4 December 2009, Southbank Centre’s Queen Elizabeth Hall, London
I love how there’s an increasing trend in producing cross-artform performances. I love it when different worlds come together. It’s a great ways-in for new audiences, getting us to engage in artforms we might not usually engage in and also stretching our imaginations, asking us to use and connect with our different senses. I’m always excited to see what the outcome is. Leif Ove Andsnes performed Mussorgsky’s epic piano cycle Pictures at an Exhibition live on stage, surrounded by Robin Rhode’s still art, plus a video screen showing his video works purposely created for the project.

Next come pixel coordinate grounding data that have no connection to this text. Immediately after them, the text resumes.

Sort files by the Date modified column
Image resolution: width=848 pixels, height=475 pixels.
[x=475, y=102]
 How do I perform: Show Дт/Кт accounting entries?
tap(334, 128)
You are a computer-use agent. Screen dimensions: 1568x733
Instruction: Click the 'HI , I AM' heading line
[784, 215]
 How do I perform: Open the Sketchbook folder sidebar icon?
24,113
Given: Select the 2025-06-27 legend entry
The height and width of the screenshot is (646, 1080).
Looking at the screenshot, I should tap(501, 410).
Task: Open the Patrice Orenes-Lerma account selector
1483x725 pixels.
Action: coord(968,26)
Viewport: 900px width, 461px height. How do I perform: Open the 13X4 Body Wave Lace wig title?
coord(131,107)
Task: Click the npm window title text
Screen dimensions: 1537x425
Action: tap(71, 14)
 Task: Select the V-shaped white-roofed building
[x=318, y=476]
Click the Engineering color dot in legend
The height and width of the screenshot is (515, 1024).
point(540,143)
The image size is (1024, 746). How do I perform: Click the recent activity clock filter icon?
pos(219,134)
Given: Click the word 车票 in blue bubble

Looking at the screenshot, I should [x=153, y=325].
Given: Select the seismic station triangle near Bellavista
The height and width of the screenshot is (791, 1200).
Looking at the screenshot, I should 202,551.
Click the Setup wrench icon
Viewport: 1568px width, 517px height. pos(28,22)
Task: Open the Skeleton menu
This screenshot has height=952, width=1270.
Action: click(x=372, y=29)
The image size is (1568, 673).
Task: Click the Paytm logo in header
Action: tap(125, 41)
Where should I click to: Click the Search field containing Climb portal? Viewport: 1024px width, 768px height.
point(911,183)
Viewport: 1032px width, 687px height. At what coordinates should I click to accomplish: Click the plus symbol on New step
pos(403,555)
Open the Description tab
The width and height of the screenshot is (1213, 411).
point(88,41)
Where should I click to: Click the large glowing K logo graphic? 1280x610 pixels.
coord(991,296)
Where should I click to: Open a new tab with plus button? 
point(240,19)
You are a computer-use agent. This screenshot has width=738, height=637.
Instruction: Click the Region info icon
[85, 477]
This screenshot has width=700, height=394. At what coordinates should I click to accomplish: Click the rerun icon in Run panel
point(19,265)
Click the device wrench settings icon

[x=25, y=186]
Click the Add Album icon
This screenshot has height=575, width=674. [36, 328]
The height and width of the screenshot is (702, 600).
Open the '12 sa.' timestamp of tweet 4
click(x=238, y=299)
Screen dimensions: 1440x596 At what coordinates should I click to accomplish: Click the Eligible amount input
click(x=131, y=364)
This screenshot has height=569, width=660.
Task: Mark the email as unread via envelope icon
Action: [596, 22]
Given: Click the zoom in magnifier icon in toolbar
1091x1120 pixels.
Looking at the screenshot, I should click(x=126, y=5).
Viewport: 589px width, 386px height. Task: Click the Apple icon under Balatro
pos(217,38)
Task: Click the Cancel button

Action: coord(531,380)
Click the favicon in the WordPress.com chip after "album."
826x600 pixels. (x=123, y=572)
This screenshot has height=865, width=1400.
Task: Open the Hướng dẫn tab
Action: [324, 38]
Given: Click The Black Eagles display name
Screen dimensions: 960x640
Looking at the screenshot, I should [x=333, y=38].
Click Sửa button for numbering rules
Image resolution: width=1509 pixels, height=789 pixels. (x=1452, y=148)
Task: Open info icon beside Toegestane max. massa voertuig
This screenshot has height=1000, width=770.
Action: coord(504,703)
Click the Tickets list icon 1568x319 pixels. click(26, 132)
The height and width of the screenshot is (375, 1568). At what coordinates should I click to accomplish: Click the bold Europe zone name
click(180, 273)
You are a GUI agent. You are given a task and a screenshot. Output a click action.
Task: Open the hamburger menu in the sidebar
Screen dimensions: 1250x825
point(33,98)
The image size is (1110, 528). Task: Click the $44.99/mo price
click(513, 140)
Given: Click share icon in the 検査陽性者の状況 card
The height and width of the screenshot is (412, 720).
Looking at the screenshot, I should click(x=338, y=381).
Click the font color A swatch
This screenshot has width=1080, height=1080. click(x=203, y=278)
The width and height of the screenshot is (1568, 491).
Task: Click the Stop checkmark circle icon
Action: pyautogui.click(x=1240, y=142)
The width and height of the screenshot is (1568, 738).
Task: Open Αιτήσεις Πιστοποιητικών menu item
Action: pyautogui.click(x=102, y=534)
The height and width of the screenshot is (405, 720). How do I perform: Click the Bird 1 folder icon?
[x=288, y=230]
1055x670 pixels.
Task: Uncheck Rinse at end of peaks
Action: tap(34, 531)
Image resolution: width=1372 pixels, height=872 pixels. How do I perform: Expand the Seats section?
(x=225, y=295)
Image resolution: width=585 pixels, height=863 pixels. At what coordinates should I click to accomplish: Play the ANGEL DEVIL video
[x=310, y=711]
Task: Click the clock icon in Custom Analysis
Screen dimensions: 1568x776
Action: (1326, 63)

I like Robin Rhode’s work. He tends to piece together still images to make video sequences. Tends to animate inanimate objects or draw objects and then animate them (for example, blowing out a drawn candle). Works that are accessible and fun to watch. Norwegian Leif Ove Andsnes is great too – expressive, but not overly. Can’t believe he played non-stop for over an hour!
I’m glad I got to see the show. Some of it really was fantastic. Particularly memorable was when chalk pieces were animated across a piano theme. Also when Leif played the ‘The Great Gate of Kieythe’ movement, the accompanying video was that of the drowning of a grand piano. It really matched the grandness of the music. Read about the making of it (image on the right). How incredible is that – the amount of work that goes into producing art at times amazes me.
I thought the evening could’ve been enhanced if more ties were made between the video and the music. Some of the videography was quite random – a room of strings, random doodlings… at times, it detracted from the music, became a distraction to the music. But all in all, a really enjoyable evening.
Writing this makes me want to listen to the piano cycle live again!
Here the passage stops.